---------- PROVIDED DATA ----------
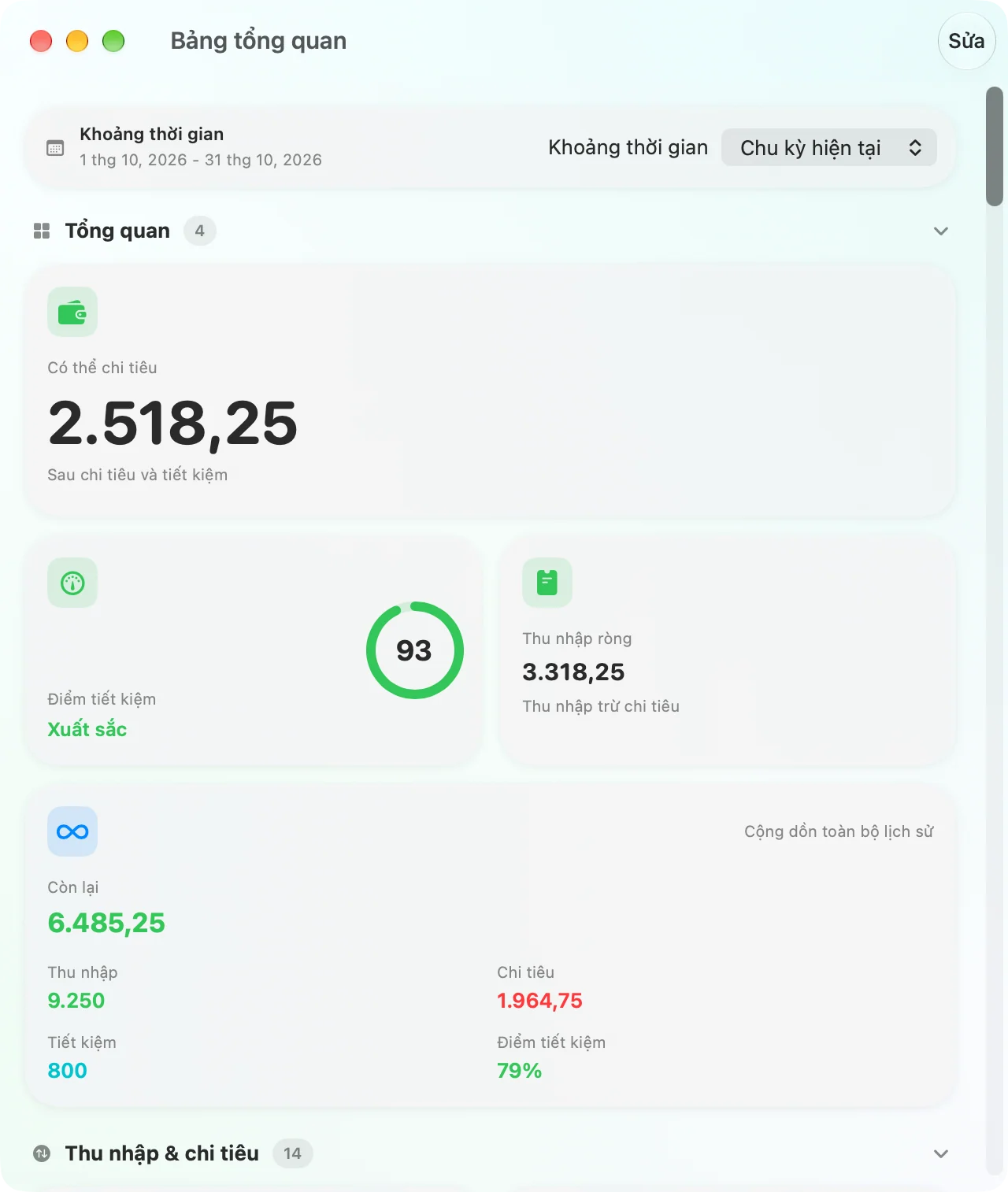This screenshot has width=1008, height=1192.
Task: Click the Xuất sắc rating label
Action: click(87, 729)
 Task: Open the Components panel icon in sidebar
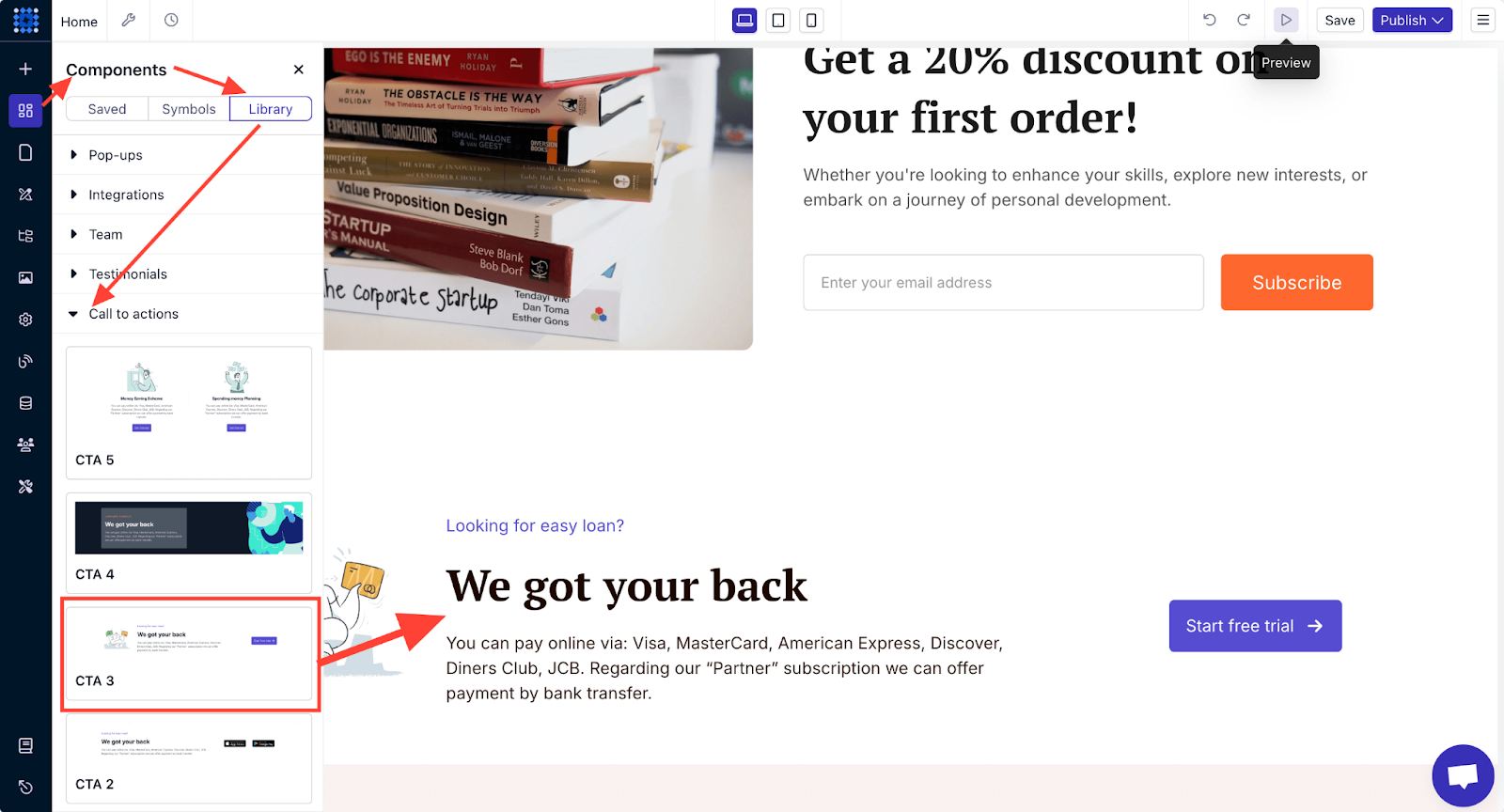coord(25,110)
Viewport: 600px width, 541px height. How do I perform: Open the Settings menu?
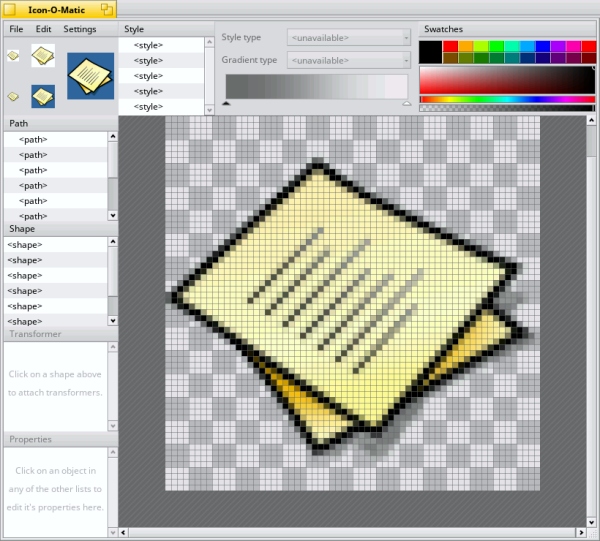pyautogui.click(x=80, y=29)
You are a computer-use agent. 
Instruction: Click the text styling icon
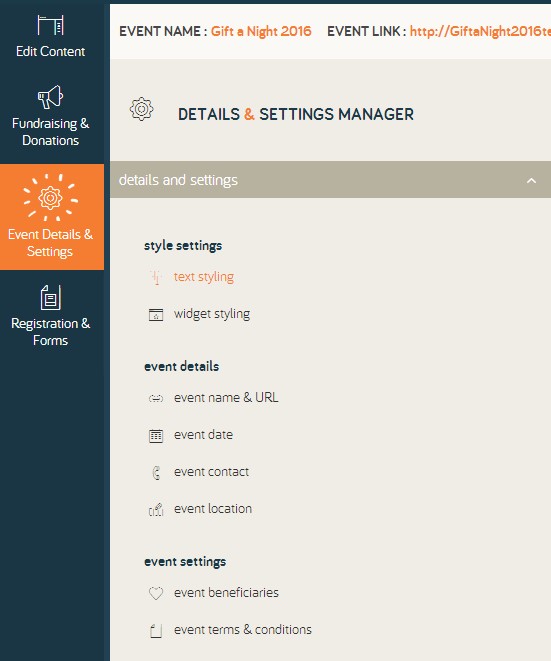(x=156, y=277)
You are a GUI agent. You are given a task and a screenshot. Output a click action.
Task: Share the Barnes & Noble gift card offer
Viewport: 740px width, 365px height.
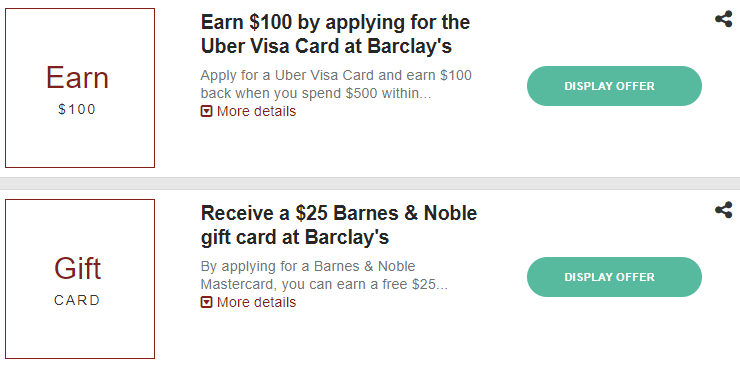coord(723,210)
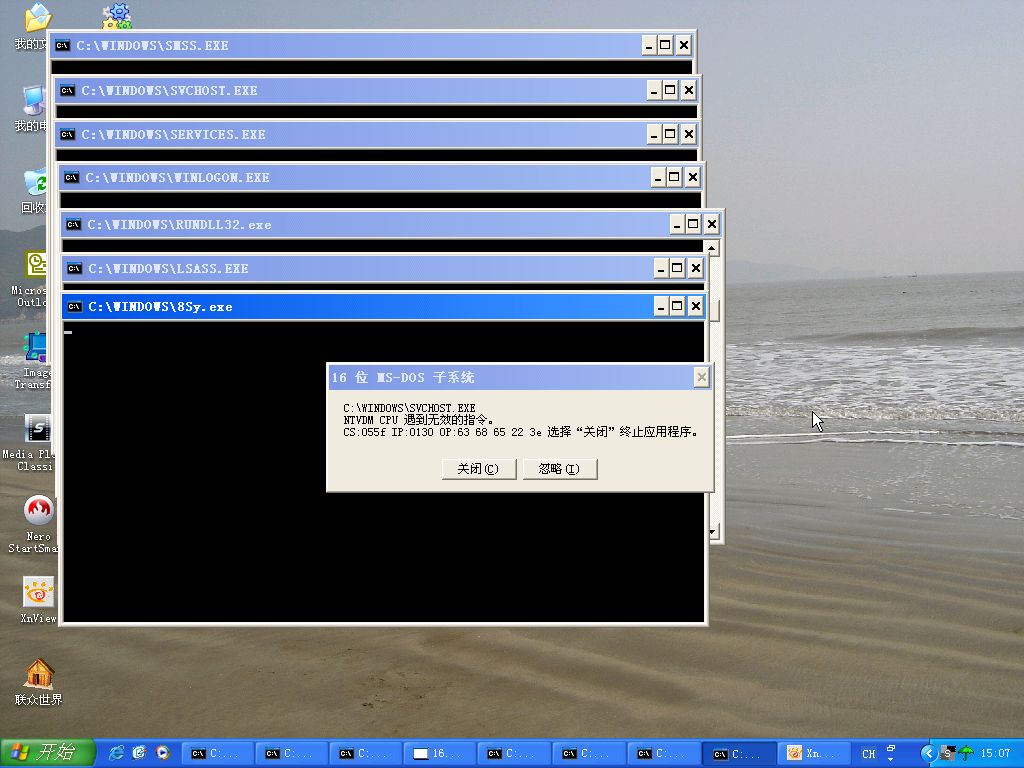Open the 开始 Start menu
This screenshot has height=768, width=1024.
coord(48,753)
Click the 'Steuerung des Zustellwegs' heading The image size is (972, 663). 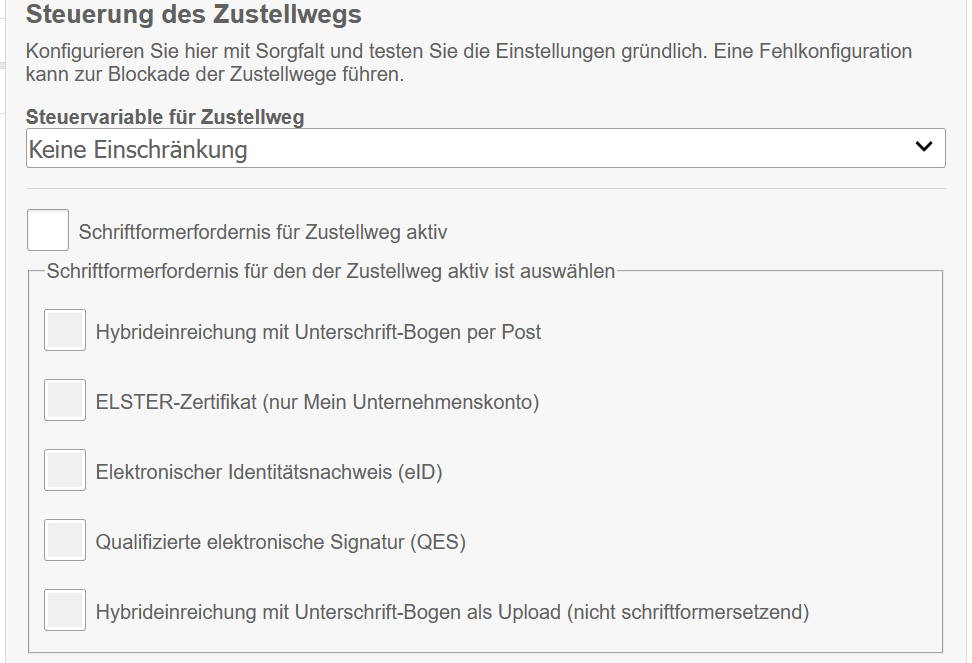point(193,15)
----------
» **TASK ITEM**:
Each line of the data that has the string "agent" should be returned.

» **EXERCISE RESULT**:
You are a computer-use agent. 
You are a GUI agent. You are given a task and a screenshot. Output a click action.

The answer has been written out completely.